厚生労働省は、2021年度骨太方針の意向に沿って地域最賃の引上げへ目安を示しました。それも、過去最高額の28円で、耳を疑ったほどです。なんで今、過去最高額なのかの理由に説得力がありません。
その理由の柱は、政府が「より早期に全国加重平均1000円をめざす」としているところ、今年度の状況を総合的に勘案すれば、平成28年度から令和元年度まで3.0~3.1%引き上げてきた時期と比べて「大きく異なるとはいえず」、最低賃金をその時期と同程度引き上げた場合にマクロでみた際の雇用情勢に大きな影響を与えるとまではいえないためとしています。
アベノミクスで、僅かではありますが経済成長を遂げていた時期と、コロナ禍真っ最中の現状とが「大きく異なるとはいえず」とする見解は、とても受け入れることはできません。2016年から2019年の名目GDPは、544兆円から561兆円に増加しましたが、2020年に539兆円に減少、そして2021年は推計で560兆円に回復するとされています。GDPは、毎年数パーセントは成長していかなければ、正常とはいえません。ほとんど成長しないということは、経済を新しく上昇させる力がなくデフレ状態で、実質上貧困化しているということです。
世界先進各国は明らかに力強く成長しているので、相対的な生活レベルに加え、国力、軍事力も低下しています。
2021年の推計値560兆円は、アベノミクス時と比較して全く成長していない規模といえます。 言い換えれば数年前の規模に縮小しています。アベノミクスで少しは明るい見通しをしていた時期と、数年前の経済規模に逆戻りした現状が同じなのでしょうか。
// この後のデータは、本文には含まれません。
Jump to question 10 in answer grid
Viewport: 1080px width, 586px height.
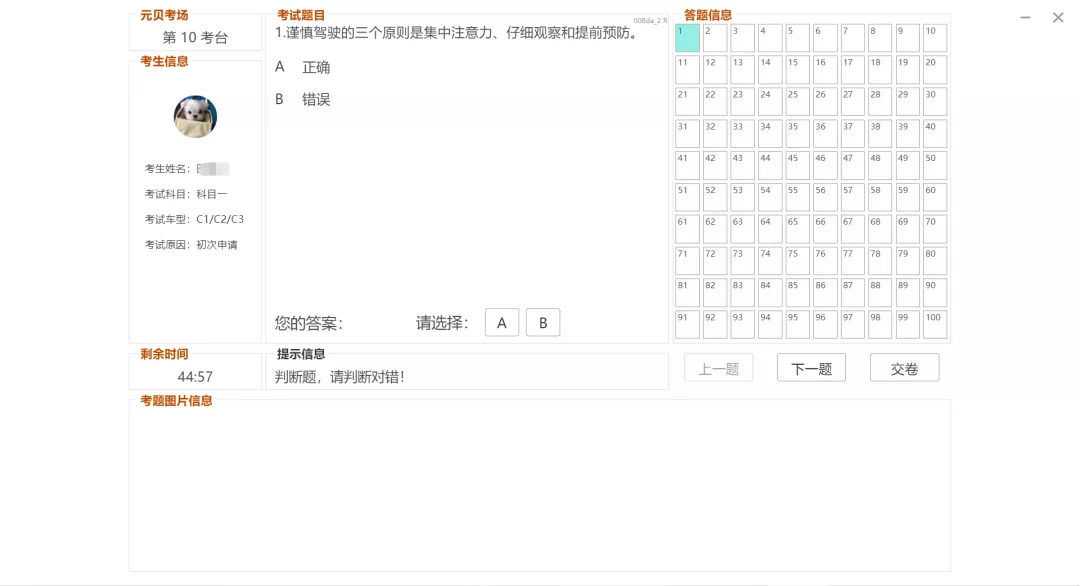pyautogui.click(x=935, y=38)
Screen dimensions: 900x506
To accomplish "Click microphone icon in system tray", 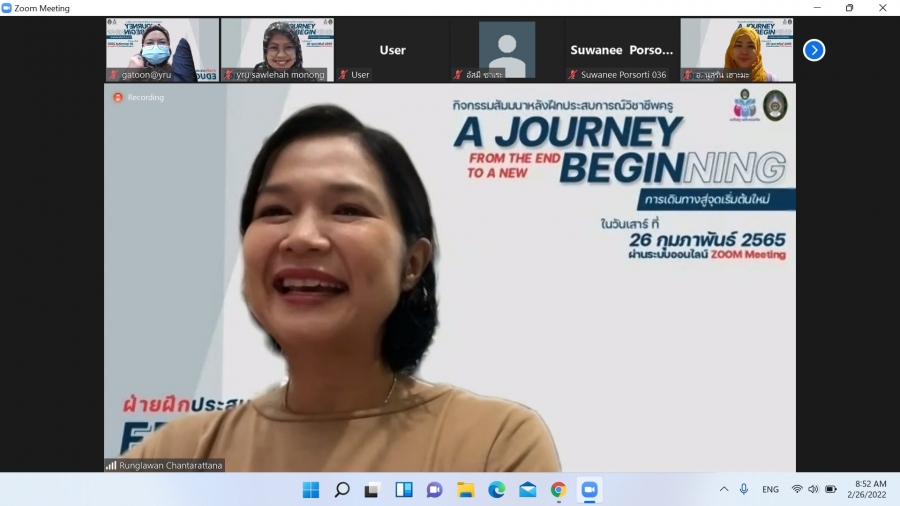I will (744, 489).
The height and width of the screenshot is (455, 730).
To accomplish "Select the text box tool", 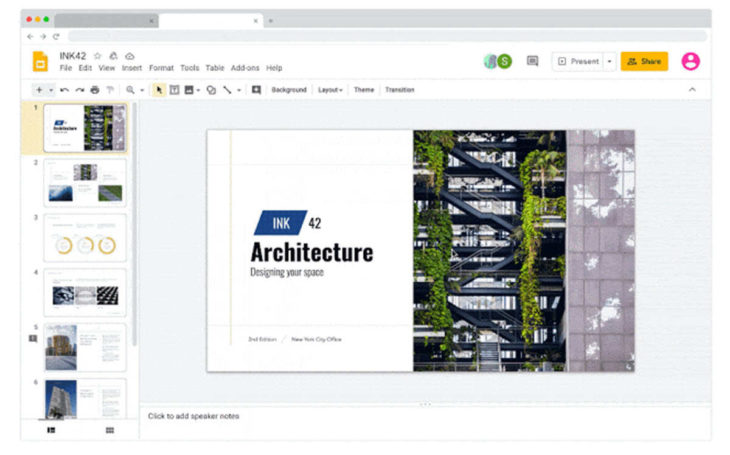I will point(173,90).
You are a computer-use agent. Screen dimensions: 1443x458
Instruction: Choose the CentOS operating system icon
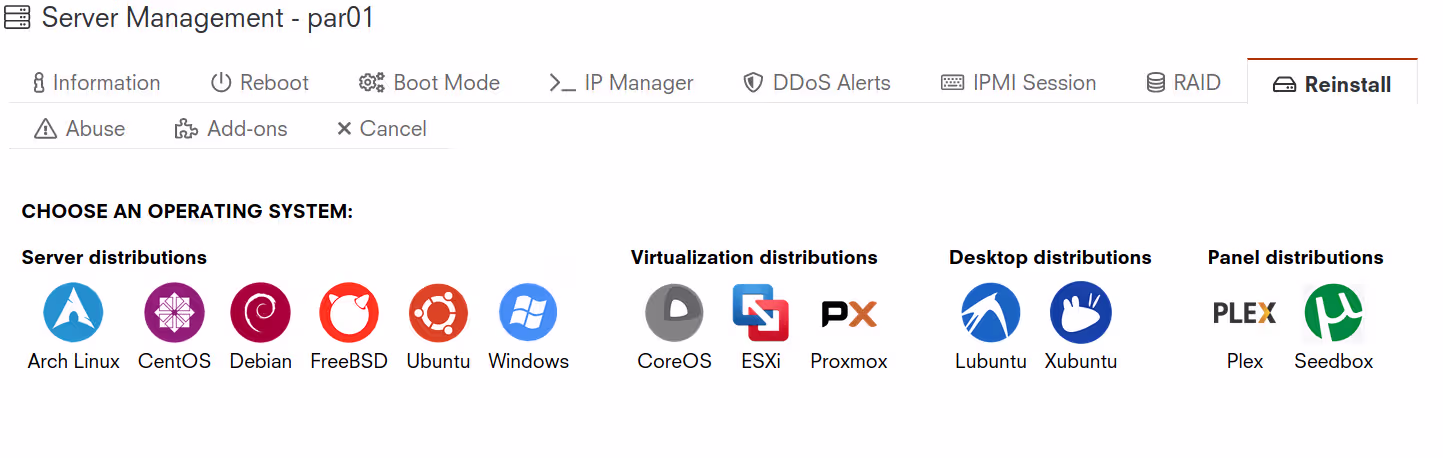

GDPが数年前と同じだから、国民の生活や意識も同じということはありません。
今後は、中小零細事業の存続と雇用維持をめざした経済支援策を強化し、マイナスの影響が出ないようにしなければなりません。業務改善助成金の支給拡大とともに、GDPの拡大のための大規模財政出動が必要です。本来仕事に就けたはずの者が、就けなくなる可能性もあります。 政府は、赤字財政拡大を恐れて財政出動しない代わりに、中小零細事業に負担を負わせて強制的に賃金を引き上げようとしているとしか思えません。